Check out the text of this recent retraction in Nature Cell Biology:

We regret the lack of integrity of exemplar data in Figures 2–4 in this publication. The irregularities have been investigated by the co-authors and Vanderbilt University in collaboration with the US PHS Office of Research Integrity, and the investigation concluded that exemplar data in this publication were fabricated ( We have therefore decided to retract the publication and have been unable to contact the first author, Igor Dzhura, to sign the retraction statement.

The science showing CaMKII activates CaV1.2 Ca2+ channels and facilitates CaV1.2 current is now extensively validated, so our view is that the overall conclusions from this paper are valid. We apologize to the scientific community for any inconveniences or challenges resulting from the publication and retraction of this manuscript.

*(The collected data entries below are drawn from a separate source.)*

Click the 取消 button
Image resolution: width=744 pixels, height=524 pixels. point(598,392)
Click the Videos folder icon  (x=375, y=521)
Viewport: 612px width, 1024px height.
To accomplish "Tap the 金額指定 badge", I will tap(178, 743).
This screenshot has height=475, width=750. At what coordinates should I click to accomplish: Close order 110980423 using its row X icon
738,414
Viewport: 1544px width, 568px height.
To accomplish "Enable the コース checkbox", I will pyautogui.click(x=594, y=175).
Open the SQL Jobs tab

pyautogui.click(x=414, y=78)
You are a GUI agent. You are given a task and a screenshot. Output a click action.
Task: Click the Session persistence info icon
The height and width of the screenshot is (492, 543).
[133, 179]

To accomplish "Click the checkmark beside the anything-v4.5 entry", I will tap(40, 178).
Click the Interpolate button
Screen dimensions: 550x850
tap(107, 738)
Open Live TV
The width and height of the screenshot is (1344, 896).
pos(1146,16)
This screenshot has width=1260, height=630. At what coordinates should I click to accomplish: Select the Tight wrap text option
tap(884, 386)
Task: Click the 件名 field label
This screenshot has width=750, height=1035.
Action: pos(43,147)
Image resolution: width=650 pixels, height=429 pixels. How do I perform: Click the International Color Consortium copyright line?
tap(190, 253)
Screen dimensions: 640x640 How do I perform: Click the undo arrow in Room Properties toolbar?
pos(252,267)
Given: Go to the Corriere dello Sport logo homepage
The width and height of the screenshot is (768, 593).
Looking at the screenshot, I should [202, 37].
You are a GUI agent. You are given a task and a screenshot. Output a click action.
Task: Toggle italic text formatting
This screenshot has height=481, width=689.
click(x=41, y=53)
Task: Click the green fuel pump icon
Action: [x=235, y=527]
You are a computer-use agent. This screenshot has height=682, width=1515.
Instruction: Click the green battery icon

Emphasis added. Why do journals let fuckers like this routinely claim in retractions that they got lucky and their conclusions based on fraudulent data turned out to be sound, because other subsequent published studies turned out to be consistent? (This kind of thing is pretty common in retractions.)

This means that the editors are allowing a scientific claim to be published in their journal without subjecting that claim to peer review. And the authors whose unvetted scientific claim they are publishing have already proven by virtue of the retraction that their claims going forward should be subject to extraordinary scrutiny!


  1. DaveUK says

    It’s a standard statement that is in almost all retractions. It shouldn’t be allowed at all, and I have no idea why journals allow it. There is the small issue of publication bias as well following a big finding in a high-profile journal. Just because there are other studies out there that came after yours that ‘validate’ your findings, it does not mean the original data is correct……at……all.

    A classic example of this at the moment is the case of Irisin:

  2. Chebag says

    Trying to retain that priority claim, right?

    Agreed journals shouldn’t do this but look, it lets *them* off the hook too. Of course they are going to go along with this sort of thing.

  3. minxatlarge says

    Since the financial incentives for research were changed in the early 1980s (thanks a lot, Neoliberal Reaganomics via Economic Recovery Tax Act of 1981) there’s been a small pool of corporate money (and a tinier pool of public money) that everyone chases. Consequently, most official research proceeds only after everyone is pretty sure of the results to expect. That’s why following studies ‘validate’ the ‘original’ research. As DaveUK pointed out…publication bias, blah, blah and etc. But what’s really stifling R&D is our lack of funding for public research.

    Instead of incentivizing financial shenanigans, we could PUT OUR OLD TAX SYSTEM BACK. Tax the top bracket at at least 50% (per IMF suggestions) and let scientists decide policy guidelines for funding public research. (Not that any of us enjoys applying for grants.) In my (unoriginal) opinion, our delusional flirtation with Neolib Economics has led not only to massive income inequality and infrastructure deterioration, but has also stifled innovation, especially in theoretical research.

    I’ve attempted to state my opinion as simply as possible, but I’m almost certain that someone can say it more elegantly.